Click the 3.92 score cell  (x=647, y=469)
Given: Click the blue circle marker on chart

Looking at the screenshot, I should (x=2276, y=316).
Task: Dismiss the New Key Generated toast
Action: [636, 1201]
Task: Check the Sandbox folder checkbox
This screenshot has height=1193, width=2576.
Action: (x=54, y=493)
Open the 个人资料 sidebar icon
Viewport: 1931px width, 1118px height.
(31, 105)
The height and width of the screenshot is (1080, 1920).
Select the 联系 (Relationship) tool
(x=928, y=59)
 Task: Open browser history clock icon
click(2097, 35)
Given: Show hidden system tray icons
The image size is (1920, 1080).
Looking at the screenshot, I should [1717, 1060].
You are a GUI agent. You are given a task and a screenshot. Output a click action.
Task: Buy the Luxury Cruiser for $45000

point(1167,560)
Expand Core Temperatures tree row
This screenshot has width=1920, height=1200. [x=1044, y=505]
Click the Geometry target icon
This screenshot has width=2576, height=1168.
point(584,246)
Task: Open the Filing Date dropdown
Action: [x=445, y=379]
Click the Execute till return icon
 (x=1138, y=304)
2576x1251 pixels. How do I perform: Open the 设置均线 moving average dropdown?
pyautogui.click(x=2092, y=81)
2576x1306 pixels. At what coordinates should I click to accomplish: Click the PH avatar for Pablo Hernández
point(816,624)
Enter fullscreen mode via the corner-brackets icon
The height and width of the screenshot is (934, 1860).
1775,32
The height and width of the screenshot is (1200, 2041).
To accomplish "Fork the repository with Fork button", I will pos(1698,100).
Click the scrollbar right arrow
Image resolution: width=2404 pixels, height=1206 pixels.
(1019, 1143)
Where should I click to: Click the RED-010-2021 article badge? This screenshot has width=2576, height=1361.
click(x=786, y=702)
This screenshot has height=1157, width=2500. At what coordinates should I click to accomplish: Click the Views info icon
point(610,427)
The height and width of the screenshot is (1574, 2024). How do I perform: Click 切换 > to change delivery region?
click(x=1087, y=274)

# YOUR TASK
Write back every line of the material exactly as it was provided.

# RESULT OF THIS EXERCISE
Click the 3.92 score cell  (x=647, y=469)
Given: Click the blue circle marker on chart

Looking at the screenshot, I should (x=2276, y=316).
Task: Dismiss the New Key Generated toast
Action: [636, 1201]
Task: Check the Sandbox folder checkbox
This screenshot has height=1193, width=2576.
Action: (x=54, y=493)
Open the 个人资料 sidebar icon
Viewport: 1931px width, 1118px height.
(31, 105)
The height and width of the screenshot is (1080, 1920).
Select the 联系 (Relationship) tool
(x=928, y=59)
 Task: Open browser history clock icon
click(2097, 35)
Given: Show hidden system tray icons
The image size is (1920, 1080).
Looking at the screenshot, I should [1717, 1060].
You are a GUI agent. You are given a task and a screenshot. Output a click action.
Task: Buy the Luxury Cruiser for $45000

point(1167,560)
Expand Core Temperatures tree row
This screenshot has width=1920, height=1200. [x=1044, y=505]
Click the Geometry target icon
This screenshot has width=2576, height=1168.
point(584,246)
Task: Open the Filing Date dropdown
Action: [x=445, y=379]
Click the Execute till return icon
 (x=1138, y=304)
2576x1251 pixels. How do I perform: Open the 设置均线 moving average dropdown?
pyautogui.click(x=2092, y=81)
2576x1306 pixels. At what coordinates should I click to accomplish: Click the PH avatar for Pablo Hernández
point(816,624)
Enter fullscreen mode via the corner-brackets icon
The height and width of the screenshot is (934, 1860).
1775,32
The height and width of the screenshot is (1200, 2041).
To accomplish "Fork the repository with Fork button", I will pos(1698,100).
Click the scrollbar right arrow
Image resolution: width=2404 pixels, height=1206 pixels.
(1019, 1143)
Where should I click to: Click the RED-010-2021 article badge? This screenshot has width=2576, height=1361.
click(x=786, y=702)
This screenshot has height=1157, width=2500. At what coordinates should I click to accomplish: Click the Views info icon
point(610,427)
The height and width of the screenshot is (1574, 2024). How do I perform: Click 切换 > to change delivery region?
click(x=1087, y=274)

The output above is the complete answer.